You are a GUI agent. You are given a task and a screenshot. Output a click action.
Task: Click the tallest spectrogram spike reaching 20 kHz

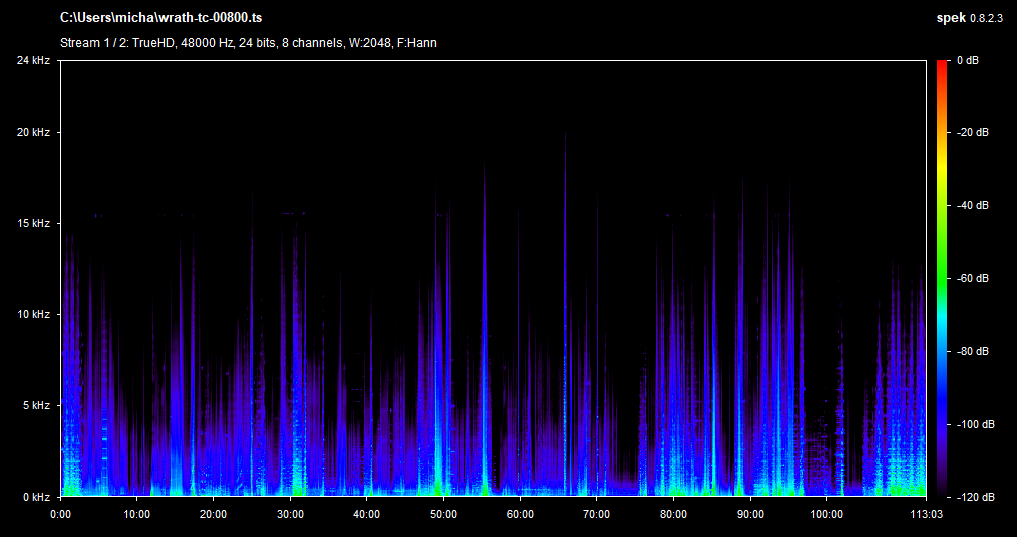click(x=566, y=140)
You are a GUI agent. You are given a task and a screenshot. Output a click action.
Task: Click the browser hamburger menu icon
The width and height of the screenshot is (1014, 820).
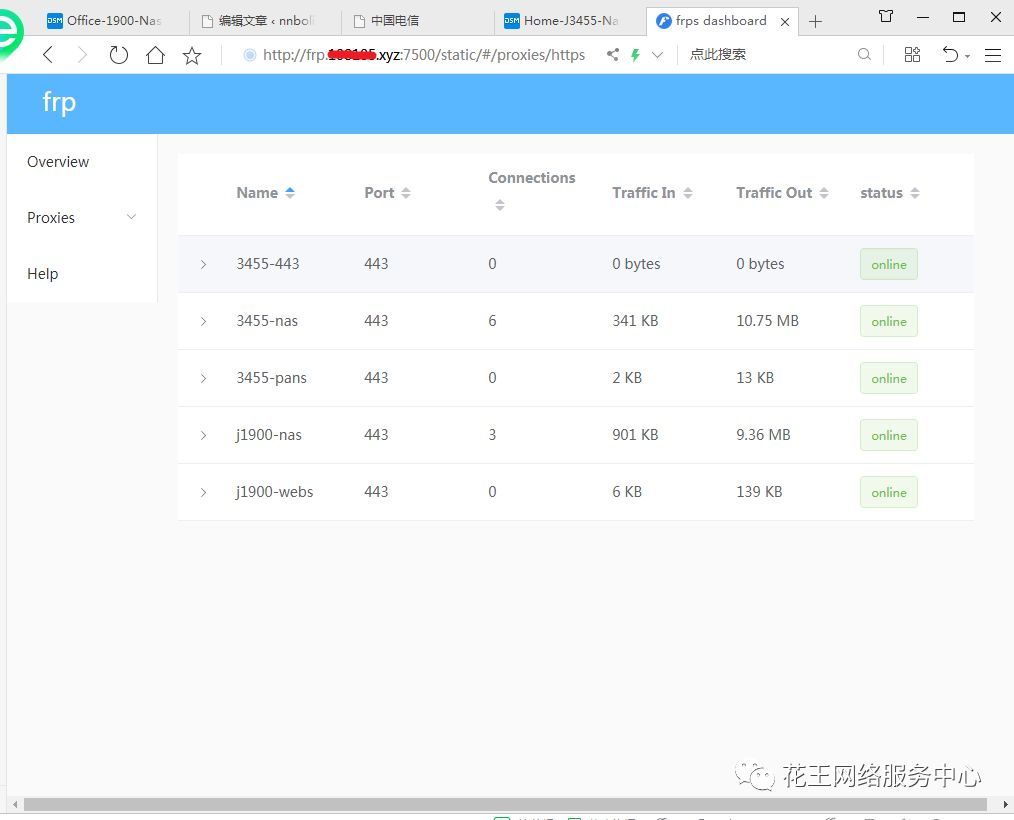click(x=992, y=55)
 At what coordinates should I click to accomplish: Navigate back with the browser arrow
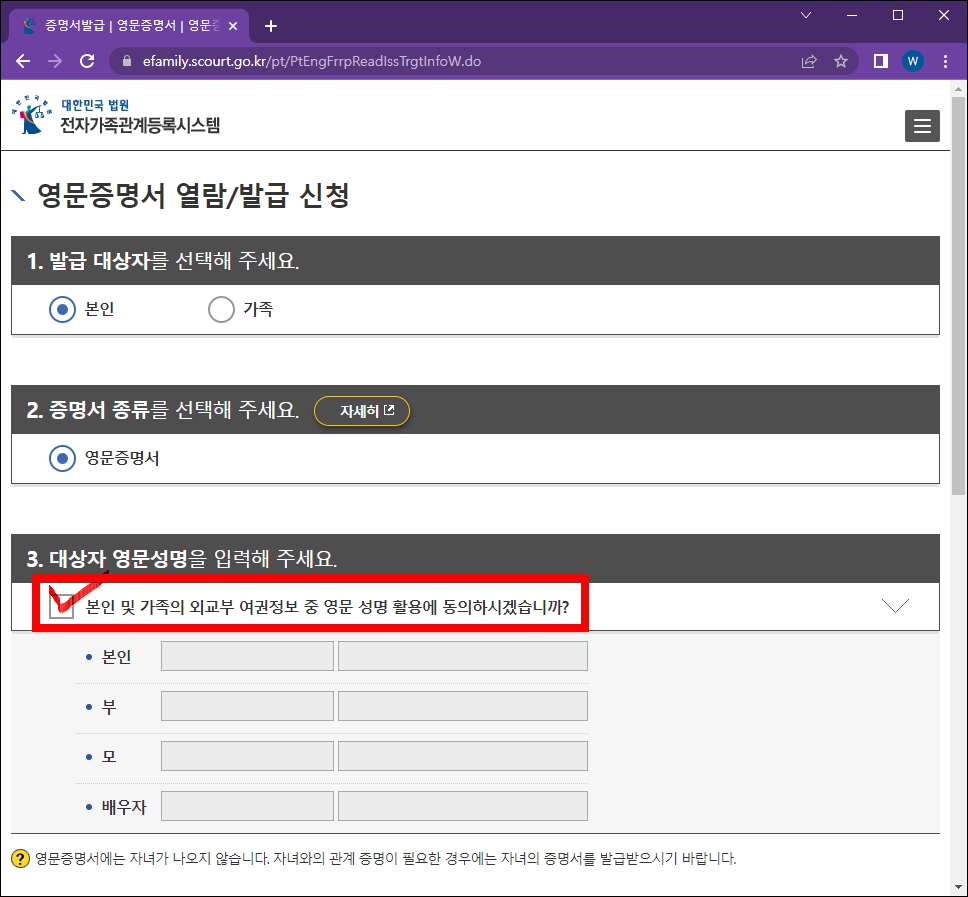click(23, 61)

**AIM OF THE EXERCISE**
Exactly as they appear above, write out all the entries, without pictures.

**FINAL ANSWER**
You are a GUI agent. You are given a task and a screenshot. Output a click action.
Task: Click the tallest spectrogram spike reaching 20 kHz

click(x=566, y=140)
You are a GUI agent. You are given a task and a screenshot. Output a click action.
Task: Click the browser hamburger menu icon
The width and height of the screenshot is (1014, 820).
click(x=992, y=55)
 At what coordinates should I click to accomplish: Navigate back with the browser arrow
click(23, 61)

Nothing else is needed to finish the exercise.